> Exercise objective
Copy word for word the line containing "You are a GUI" together with all lines following it to the end of the listing below, without the pictures.

> Records provided

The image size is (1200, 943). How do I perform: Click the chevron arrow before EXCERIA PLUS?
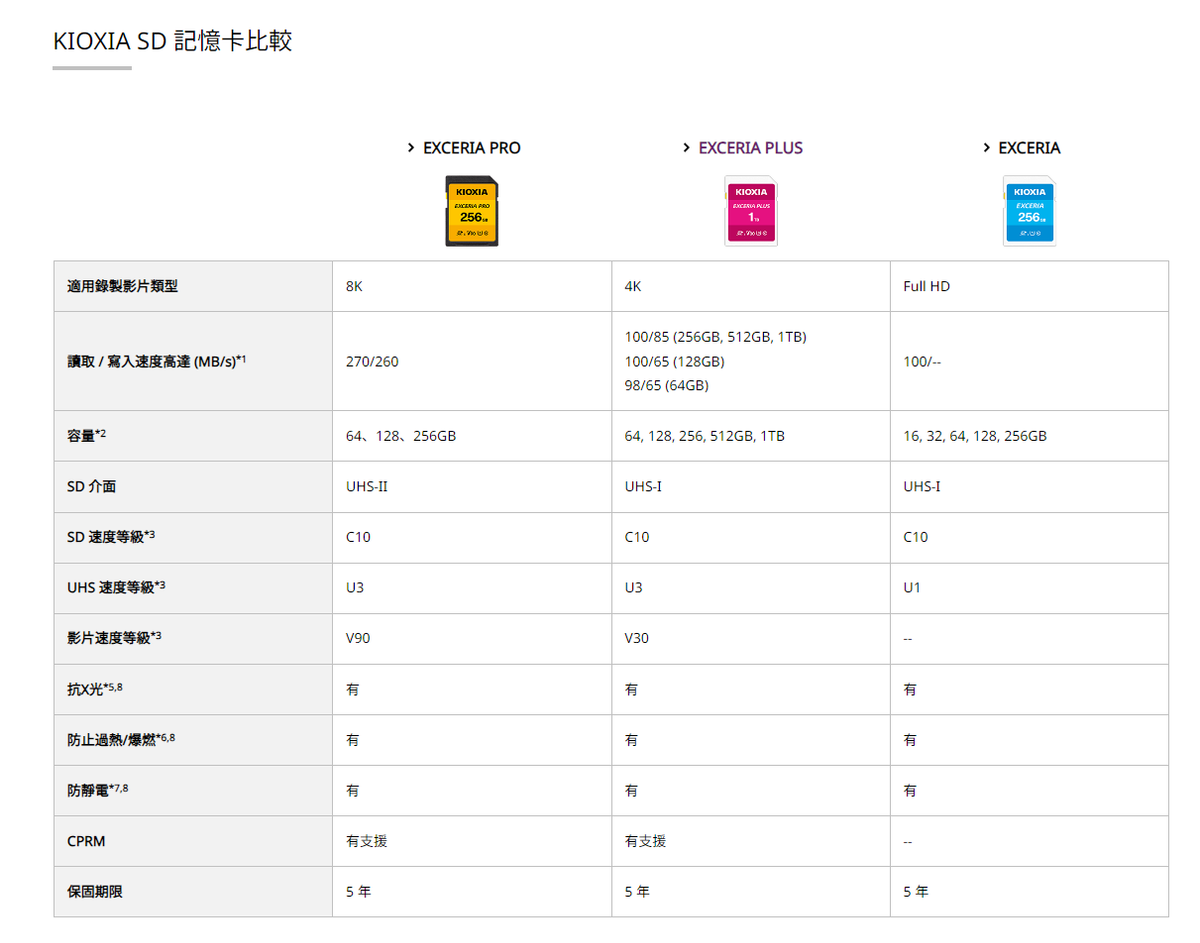point(686,148)
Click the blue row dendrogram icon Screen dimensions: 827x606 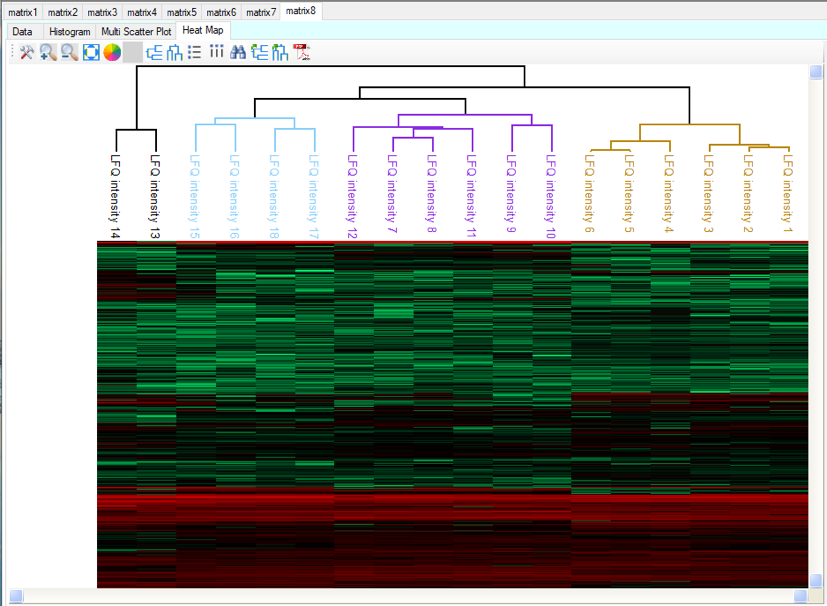coord(154,52)
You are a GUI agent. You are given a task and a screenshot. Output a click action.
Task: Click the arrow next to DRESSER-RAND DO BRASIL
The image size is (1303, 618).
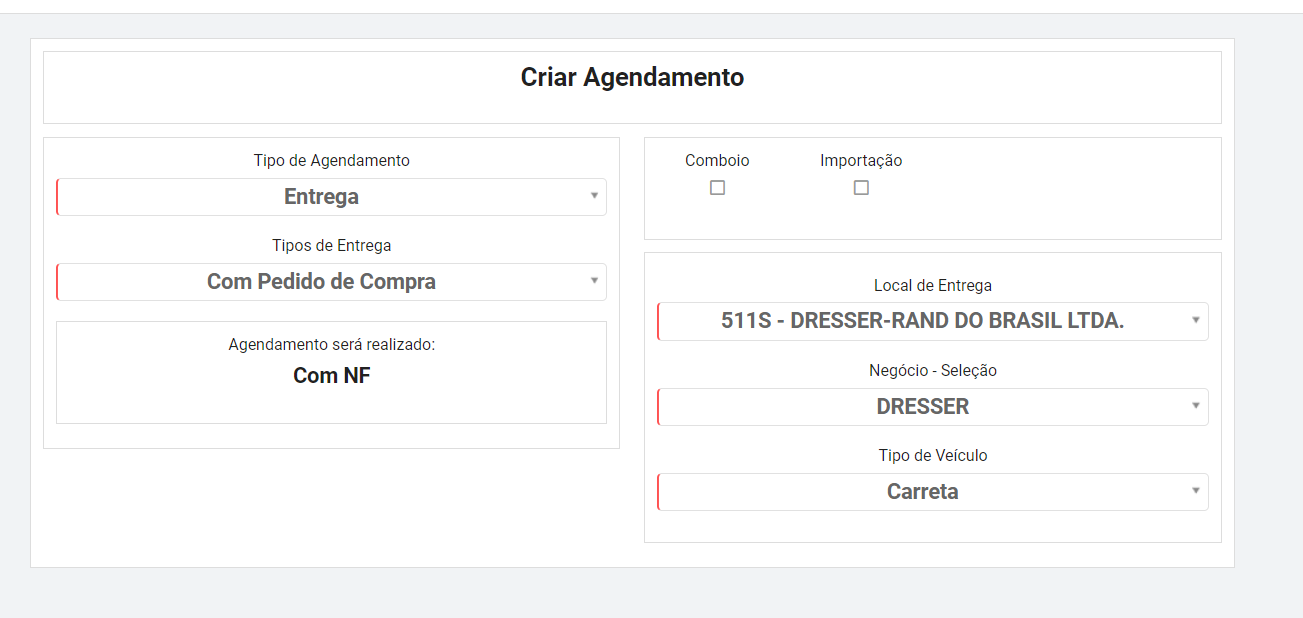point(1196,322)
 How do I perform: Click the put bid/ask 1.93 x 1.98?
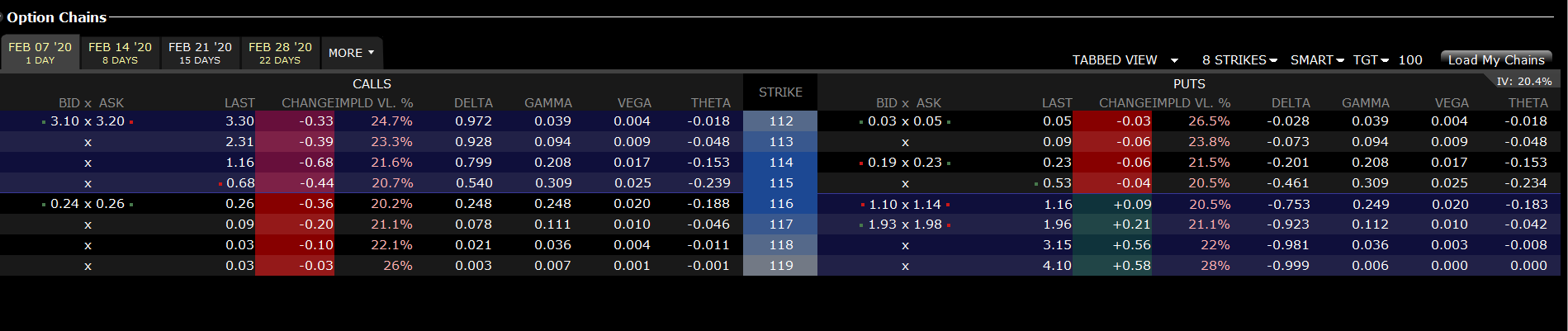[x=905, y=225]
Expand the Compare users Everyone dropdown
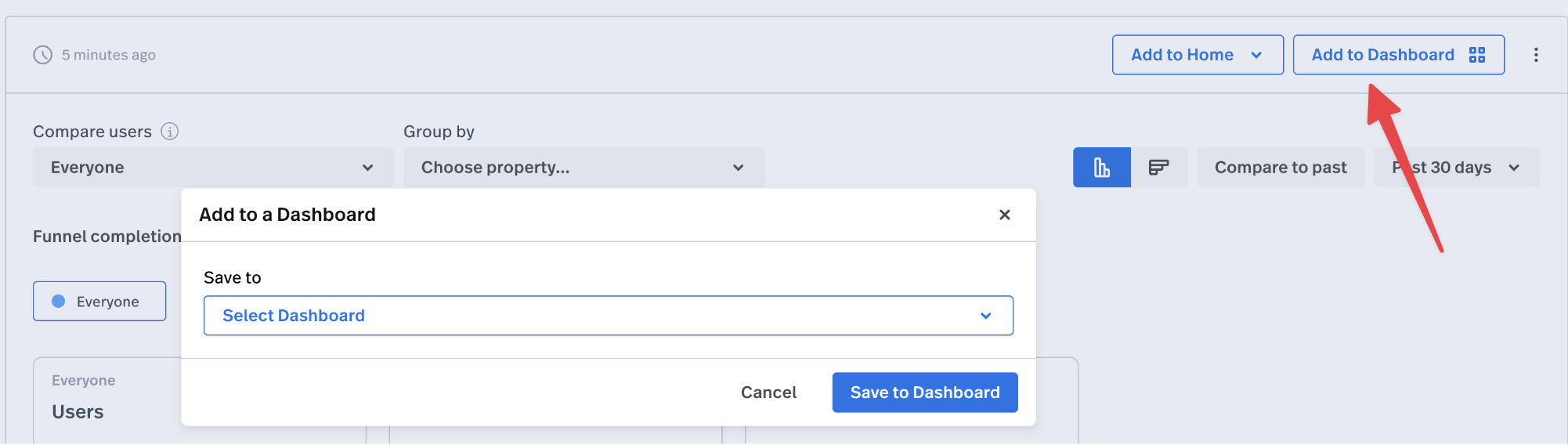Image resolution: width=1568 pixels, height=445 pixels. 212,168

> Completed task
You are a GUI agent. You are given a task and a screenshot. Output a click action.
Task: Click the arrow next to DRESSER-RAND DO BRASIL
The image size is (1303, 618).
point(1196,322)
 How do I perform: Click the put bid/ask 1.93 x 1.98?
[x=905, y=225]
Expand the Compare users Everyone dropdown
Image resolution: width=1568 pixels, height=445 pixels. 212,168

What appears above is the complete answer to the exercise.